Quillin talked to WAVY in December after a man died in a house fire around 2:40 a.m. in the Churchland area. He said he was concerned that “staffing issues created a problem,” and questioned whether the department could have responded faster to the fatal fire, according to WAVY.

City Manager Lydia Pettis Patton suspended a firefighter because he spoke with reporters about “the numerous vacancies within the department,” Clark said.

The first engine responded to the December fire within six minutes and 30 seconds, followed by a second engine a couple of minutes later. However, the nearest ladder truck was not manned because of short staffing, Clark said. Therefore, a different ladder truck, from the downtown station on Effingham Street, responded. It took 18 minutes to arrive, Clark said.

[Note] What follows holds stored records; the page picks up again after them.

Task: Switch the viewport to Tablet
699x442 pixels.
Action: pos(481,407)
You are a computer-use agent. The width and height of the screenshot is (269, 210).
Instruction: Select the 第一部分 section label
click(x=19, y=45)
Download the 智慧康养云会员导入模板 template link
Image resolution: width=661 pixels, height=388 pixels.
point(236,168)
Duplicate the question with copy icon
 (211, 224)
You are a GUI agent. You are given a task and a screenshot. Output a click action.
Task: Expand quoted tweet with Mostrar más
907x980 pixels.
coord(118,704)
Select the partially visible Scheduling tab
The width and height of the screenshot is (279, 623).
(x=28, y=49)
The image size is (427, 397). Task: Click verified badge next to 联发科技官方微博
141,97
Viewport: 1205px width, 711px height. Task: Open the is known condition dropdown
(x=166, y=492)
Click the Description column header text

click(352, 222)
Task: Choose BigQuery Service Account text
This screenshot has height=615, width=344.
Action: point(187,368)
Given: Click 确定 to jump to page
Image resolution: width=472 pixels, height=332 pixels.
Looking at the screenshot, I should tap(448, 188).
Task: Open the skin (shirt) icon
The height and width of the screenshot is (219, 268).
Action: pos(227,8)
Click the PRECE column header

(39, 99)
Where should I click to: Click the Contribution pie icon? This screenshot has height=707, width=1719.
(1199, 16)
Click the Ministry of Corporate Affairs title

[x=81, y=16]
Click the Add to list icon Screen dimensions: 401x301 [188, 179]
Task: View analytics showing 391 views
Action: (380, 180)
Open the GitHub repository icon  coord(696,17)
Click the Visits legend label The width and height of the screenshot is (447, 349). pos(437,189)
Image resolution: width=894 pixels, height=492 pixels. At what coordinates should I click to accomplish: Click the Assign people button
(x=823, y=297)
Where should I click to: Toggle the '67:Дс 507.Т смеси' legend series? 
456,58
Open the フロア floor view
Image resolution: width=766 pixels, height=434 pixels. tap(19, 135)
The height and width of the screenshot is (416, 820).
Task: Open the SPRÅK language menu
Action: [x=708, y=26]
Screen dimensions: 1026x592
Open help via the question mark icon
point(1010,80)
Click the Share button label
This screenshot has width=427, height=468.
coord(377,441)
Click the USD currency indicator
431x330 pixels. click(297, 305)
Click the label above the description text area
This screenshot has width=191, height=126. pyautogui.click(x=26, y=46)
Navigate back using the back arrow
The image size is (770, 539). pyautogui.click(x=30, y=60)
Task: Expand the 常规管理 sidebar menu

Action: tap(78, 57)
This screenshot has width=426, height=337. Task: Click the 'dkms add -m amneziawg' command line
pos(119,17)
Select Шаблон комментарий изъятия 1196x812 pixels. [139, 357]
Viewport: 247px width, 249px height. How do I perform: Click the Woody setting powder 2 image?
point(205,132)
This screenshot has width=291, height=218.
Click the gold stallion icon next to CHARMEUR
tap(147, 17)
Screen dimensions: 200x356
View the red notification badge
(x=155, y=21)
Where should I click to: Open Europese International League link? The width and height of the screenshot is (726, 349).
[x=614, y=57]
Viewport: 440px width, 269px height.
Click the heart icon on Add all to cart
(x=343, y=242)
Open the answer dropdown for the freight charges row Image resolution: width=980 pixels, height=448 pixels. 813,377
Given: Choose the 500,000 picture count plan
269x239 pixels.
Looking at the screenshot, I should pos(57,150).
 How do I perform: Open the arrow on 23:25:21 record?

“No one can really say whether it would have changed the outcome, but if the ladder was in service, it would have been there in six minutes,” Clark said. “It was not. It was there in 18 minutes.”

In December, Deputy Chief Mike Stockton, a spokesman for the fire department, told WAVY that dispatchers call for two engines and a ladder truck each time there is a fire call. He said the units, including the ladder truck that traveled from Effingham Street to Churchland, didn’t go any farther than normal.

Clark said that’s the problem. The department has been understaffed for years. Until recently, it had simply been lucky, he said.

In May, the council froze 17 fire department positions and about two dozen Police Department positions to save money.

According to February vacancy data from the city, there are 16 frozen fire positions and 15 vacant positions.

Councilman Bill Moody said the firefighter never should have been suspended because the information he relayed was public. The council publicly voted to freeze positions in May, he said.

“It’s no coincidence that our crime is off the charts in 2015, and now we are having incidents where we don’t have enough staff to man our fire trucks during emergencies,” Moody said.

Councilman Danny Meeks said although it’s a personnel issue and falls under the city manager, the suspension is “a hard pill to swallow” because the frozen positions were discussed publicly.

“Obviously, he has a constitutional right to speak,” Meeks said. “He wasn’t giving out any top secret information. Much of that information can be” obtained through a Freedom of Information Act request.

Councilman Mark Whitaker would not comment because he said it was a personnel issue.

The city has an administrative policy that says nonroutine media inquiries must be sent to the communications department and that routine media inquiries must be directed to the appropriate department representative. An employee who violates the policy is subject to disciplinary action, the policy states.

Moody said he thinks the city’s media policy is similar to the council’s $1,500 fine for speaking about a closed session.

“It is an effort to squelch public information, and both of them need to be torn up and thrown in the trash,” he said.